(Problem): Search the material for the word "header" and report each line where it turns up.

(Data in this exercise):
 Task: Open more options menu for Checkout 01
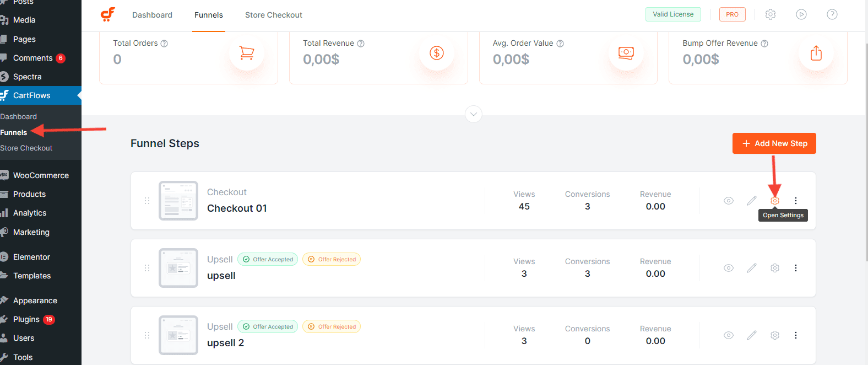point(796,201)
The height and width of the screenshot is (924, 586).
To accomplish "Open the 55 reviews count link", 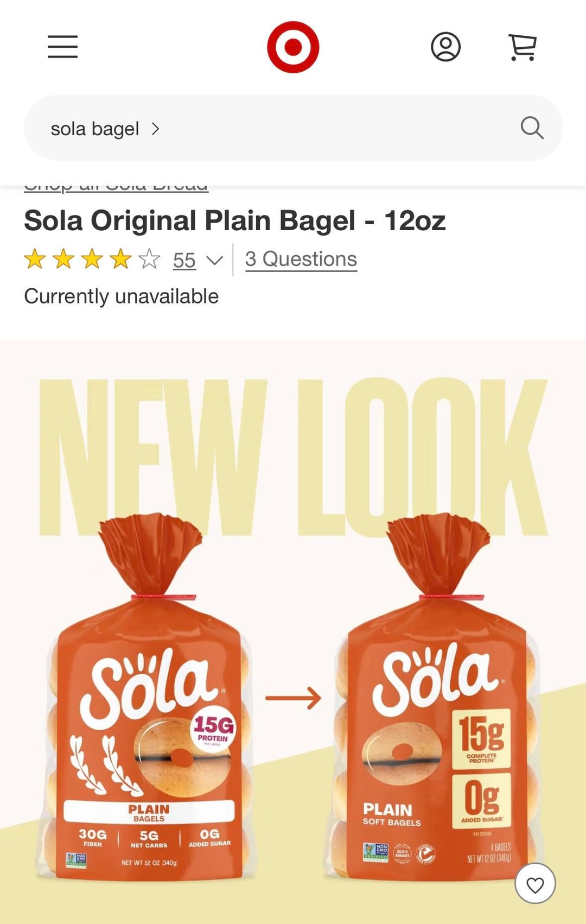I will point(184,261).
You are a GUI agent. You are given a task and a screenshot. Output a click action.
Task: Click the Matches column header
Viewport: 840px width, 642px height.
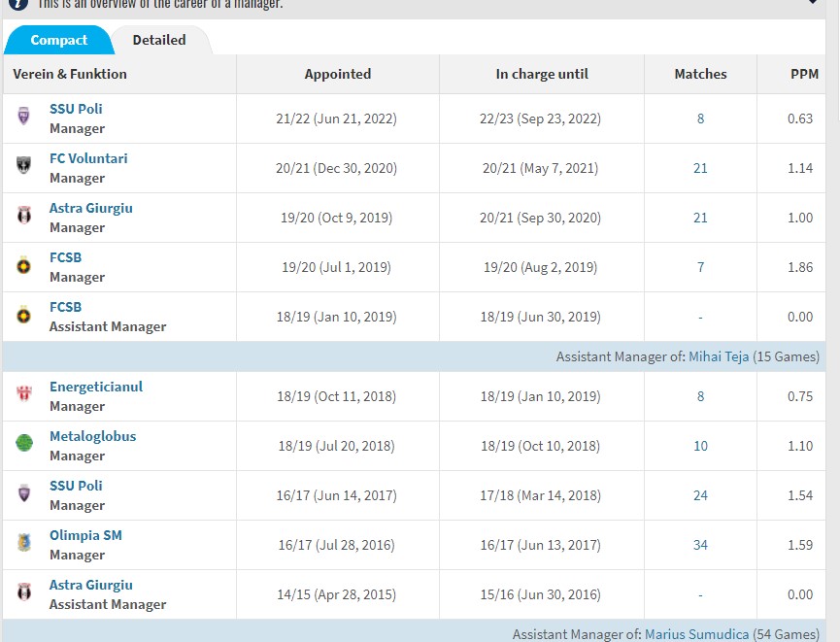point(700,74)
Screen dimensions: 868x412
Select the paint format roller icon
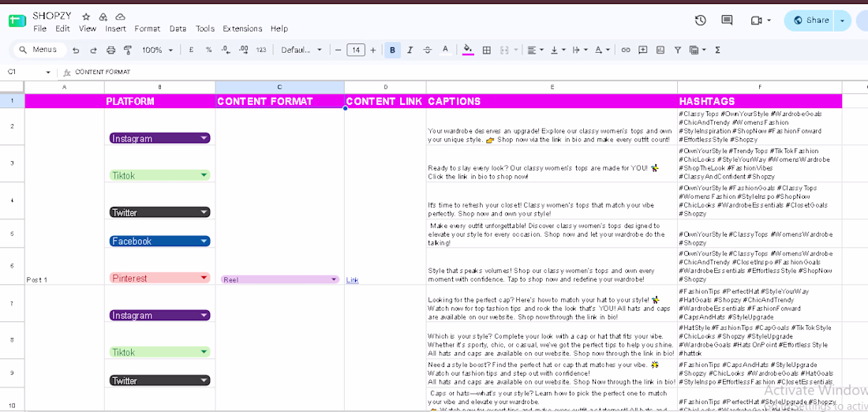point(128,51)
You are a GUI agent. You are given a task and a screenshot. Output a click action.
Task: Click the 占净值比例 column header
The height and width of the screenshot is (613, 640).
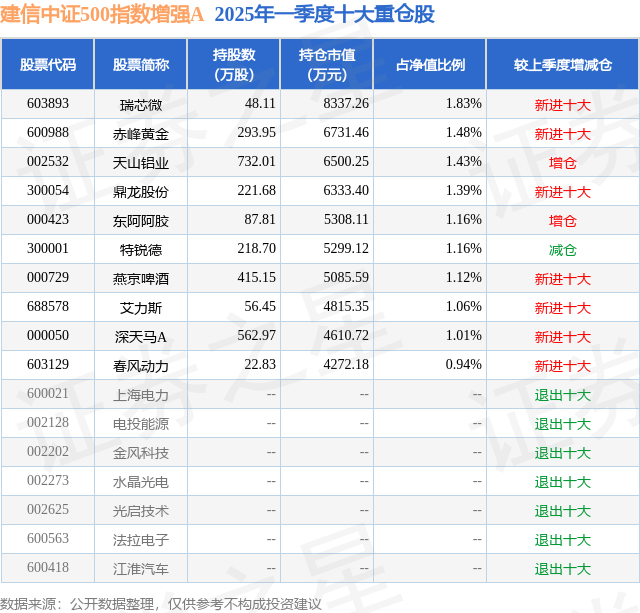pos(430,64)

* * *

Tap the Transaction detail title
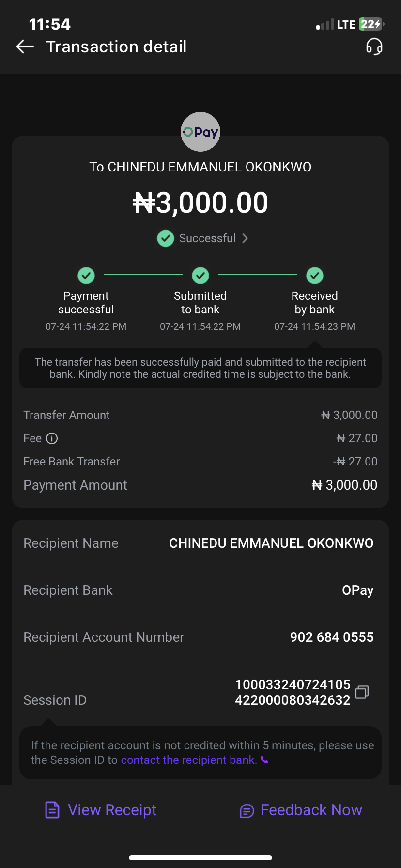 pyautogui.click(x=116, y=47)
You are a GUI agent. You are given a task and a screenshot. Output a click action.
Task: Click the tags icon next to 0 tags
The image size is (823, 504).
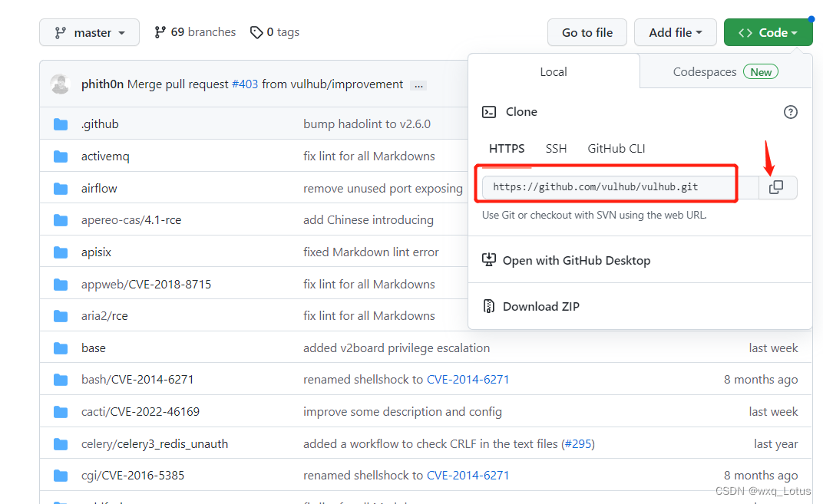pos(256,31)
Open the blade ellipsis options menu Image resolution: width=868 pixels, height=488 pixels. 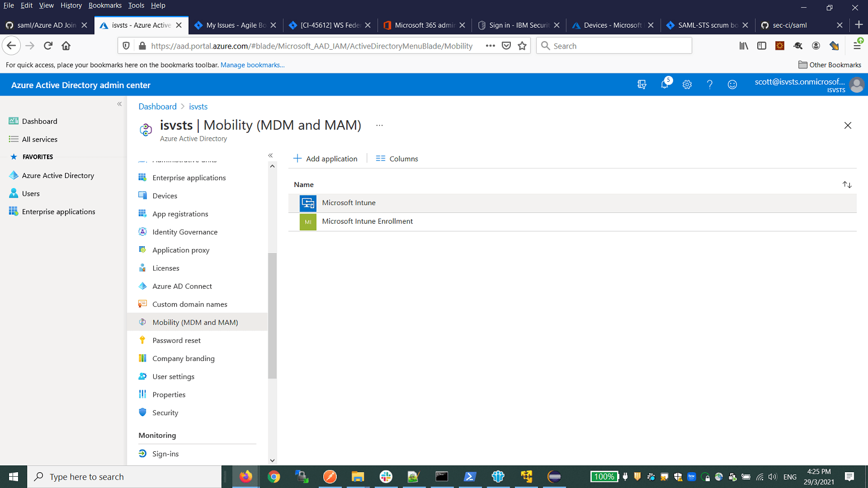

(Result below):
Task: Click the Matches column header
Task: Click the 占净值比例 column header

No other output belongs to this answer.